Un détail a attiré l'attention des deux chercheuses : une catégorie de personnes avait nettement plus triché que les autres. Laquelle? Eh bien, les femmes. Oui, les femmes avaient triché de manière éhontée, du moins nettement plus que les hommes.
Bien entendu, Mmes Schwieren et Weichselbaumer ont voulu en connaître la raison. Cela leur a permis de faire une découverte inattendue, mais fort intéressante : en fait, il était trompeur de croire qu'il y avait un comportement distinct en fonction du sexe. Ce n'était pas ça l'élément important, mais autre chose : il se trouvait qu'en fait les femmes qui avaient participé à l'expérience étaient particulièrement mauvaises pour résoudre des labyrinthes. C'était tout.

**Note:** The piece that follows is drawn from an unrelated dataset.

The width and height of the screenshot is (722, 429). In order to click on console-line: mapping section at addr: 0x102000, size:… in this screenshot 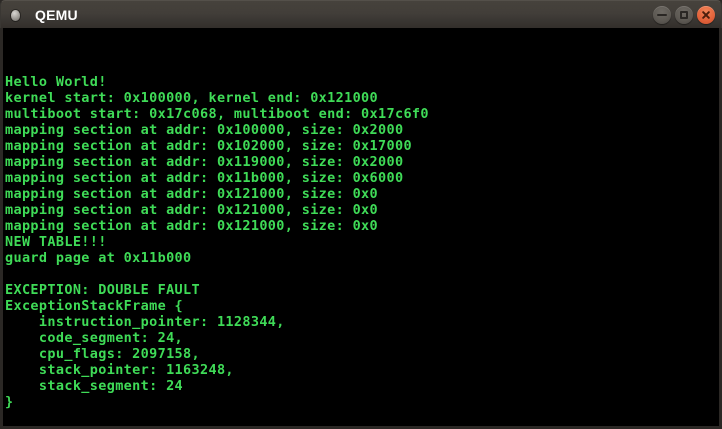, I will do `click(208, 146)`.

Les deux chercheuses ont dès lors compris que plus on était mauvais à accomplir la tâche demandée, plus on était prompt à tricher, si l'occasion s'en présentait. Bref, c'est le manque de compétence qui fait le tricheur. «Plus précisément, ceux qui ont le moins de chances de bien faire ce qui leur est demandé sont les plus portés à tricher, c'est-à-dire à chercher un "Plan B" pour s'en sortir tout de même. Et ils envisageront le plus de "Plans B" possible pour multiplier leurs chances de trouver une solution», notent-elles dans leur étude. Et de souligner que plusieurs participants avaient reconnu avoir triché surtout pour «sauver la face» par rapport aux autres, non pas pour tenter d'empocher davantage d'argent.
Fascinant, n'est-ce pas? On ne triche pas vraiment par goût, mais parce qu'on craint l'échec, et par suite le regard moqueur d'autrui après avoir eu vent de notre ratage. Autrement dit, on triche par nécessité, poussé que l'on est à devoir faire toujours mieux. C'est aussi bête que ça.
Vous voilà maintenant prévenus. Si vous mettez, par exemple, les membres de votre équipe en compétition avec ceux d'une autre, ou si vous exacerbez trop l'esprit de compétition, vous risquez de finir par vous en mordre les doigts...
En passant, Jean Cocteau aimait à dire : «Il n'existe que deux manières de gagner la partie : jouer cœur ou tricher».